» Written exercise 1: Write out the forum thread about the stray German Shepherd word for word.

» Document section:
———

# Hmmm question/assistance: GEORGIA



## SouthernThistle (Nov 16, 2005)

I noticed last week a solid black German Shepherd (purebred or incredibly high mix) lying under a tree in front of the company across the road from mine in an industrial park. It was 90+ degrees outside, and the poor thing was panting hard. Someone had put some water near it. It has no collar. 

I asked someone about the dog, and they said, "He lives behind our buildings. No one owns him. We have tried coaxing him over with food and such, but he's not too fond of strangers. He'll bark and then wag his tail and sit down." 

So he/she does.

Yesterday when I was leaving work, I saw someone at the company across the street bent down at the dog's level with a piece of food in their hand calling out to it. The Shepherd wagged his tail, barked at her, then sat down as if he/she WANTED to go to her, but didn't.

We have a landfill at the back of our industrial park which makes me think that's where he/she is living or getting food. I tried calling some rescues, but no one is willing to take on a German Shepherd that is semi fearful of strangers. I don't think he/she is fearful, I just don't think it's had any human contact. 

Does anyone know someone else I could call? The dog is near the metro Atlanta area, and I am SO afraid it will get run over by one of the tractor trailers that go zooming down the road.


----------



## DSudd (Sep 22, 2006)

This is a hard situation. If you catch him he has no where to go. Animal control is not an option. Can you take him/her in? I dont know if you are ready to take on a pup right now or not.

Dr Good, (he is on Kicks)wondering if he might help. Might be worth the phone call. He takes on pets and treats them and then tries to adopt them out. Sorry I cant be more help!

———

(Entries for finding text and elements)
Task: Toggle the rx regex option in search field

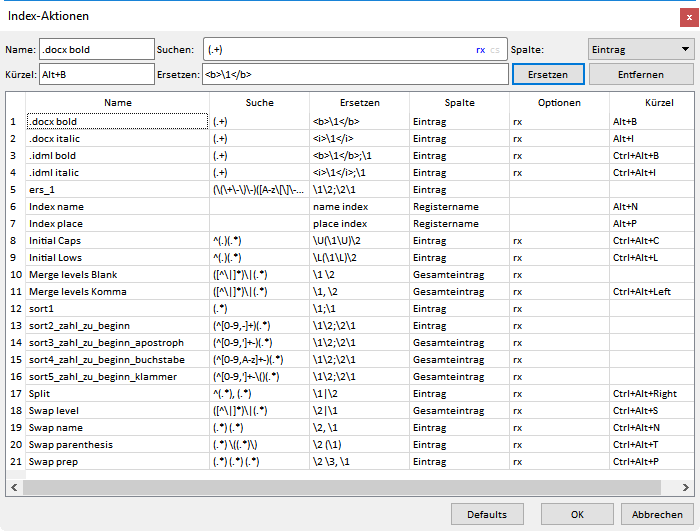Action: coord(481,49)
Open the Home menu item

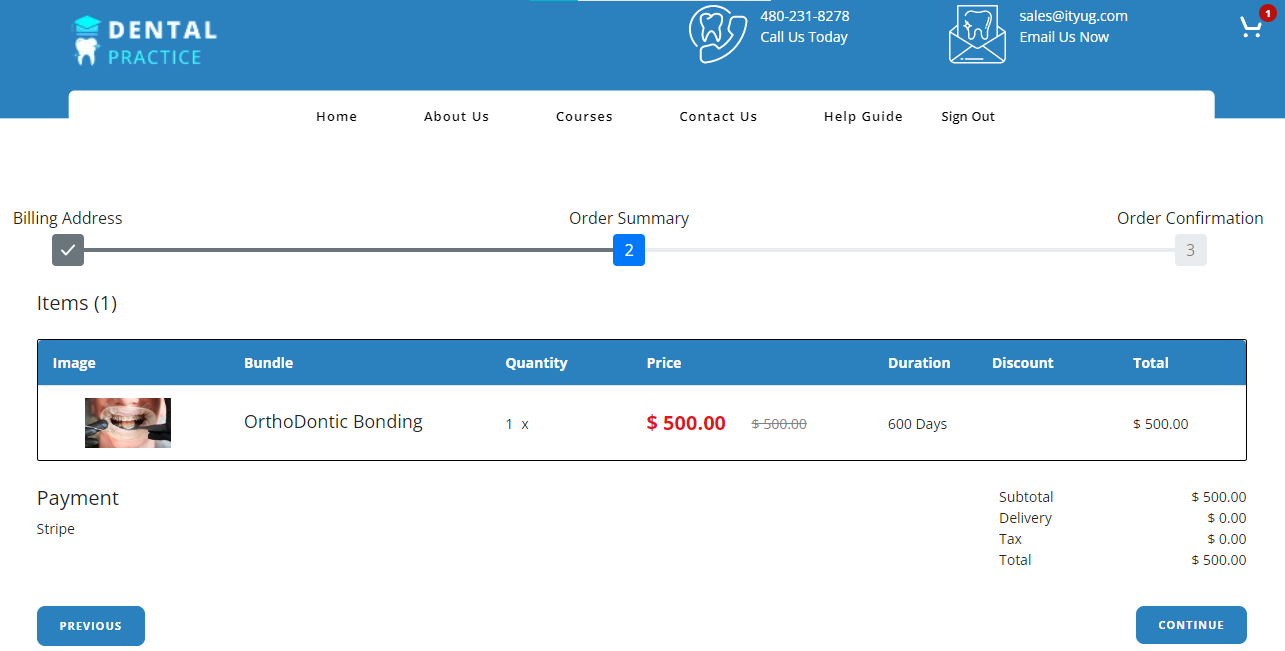pyautogui.click(x=336, y=117)
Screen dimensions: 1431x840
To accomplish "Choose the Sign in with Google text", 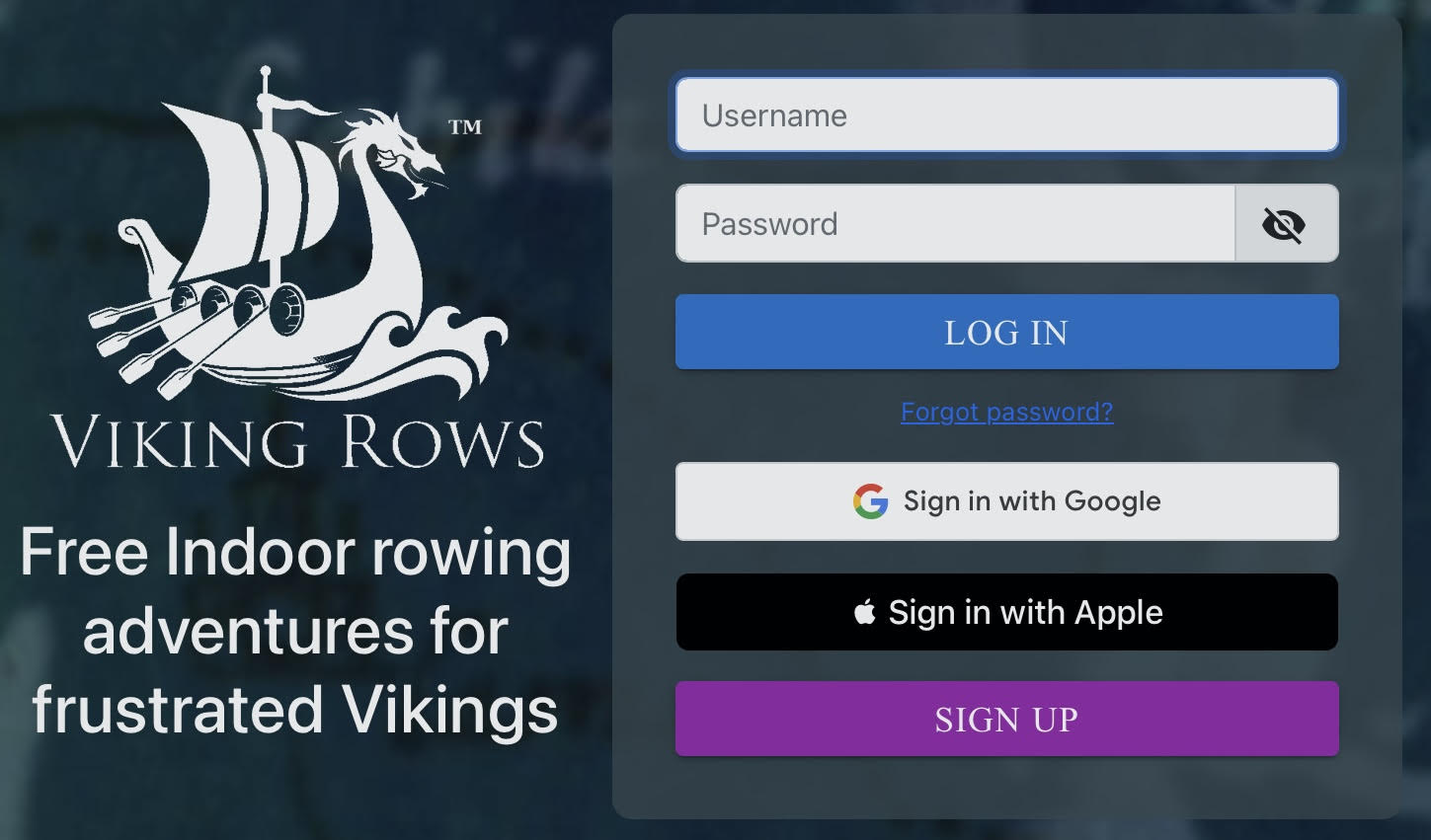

———

» Written exercise 2: Lay out the entries as a numbered list, starting at the line containing "Open the Home menu item" and running through the end of the entries, both ends included. Skip blank lines and leave out the pictures.

» Solution 1:
# Hmmm question/assistance: GEORGIA



## SouthernThistle (Nov 16, 2005)

I noticed last week a solid black German Shepherd (purebred or incredibly high mix) lying under a tree in front of the company across the road from mine in an industrial park. It was 90+ degrees outside, and the poor thing was panting hard. Someone had put some water near it. It has no collar. 

I asked someone about the dog, and they said, "He lives behind our buildings. No one owns him. We have tried coaxing him over with food and such, but he's not too fond of strangers. He'll bark and then wag his tail and sit down." 

So he/she does.

Yesterday when I was leaving work, I saw someone at the company across the street bent down at the dog's level with a piece of food in their hand calling out to it. The Shepherd wagged his tail, barked at her, then sat down as if he/she WANTED to go to her, but didn't.

We have a landfill at the back of our industrial park which makes me think that's where he/she is living or getting food. I tried calling some rescues, but no one is willing to take on a German Shepherd that is semi fearful of strangers. I don't think he/she is fearful, I just don't think it's had any human contact. 

Does anyone know someone else I could call? The dog is near the metro Atlanta area, and I am SO afraid it will get run over by one of the tractor trailers that go zooming down the road.


----------



## DSudd (Sep 22, 2006)

This is a hard situation. If you catch him he has no where to go. Animal control is not an option. Can you take him/her in? I dont know if you are ready to take on a pup right now or not.

Dr Good, (he is on Kicks)wondering if he might help. Might be worth the phone call. He takes on pets and treats them and then tries to adopt them out. Sorry I cant be more help!

» Solution 2:
1. Open the Home menu item
2. pyautogui.click(x=336, y=117)
3. Screen dimensions: 1431x840
4. To accomplish "Choose the Sign in with Google text", 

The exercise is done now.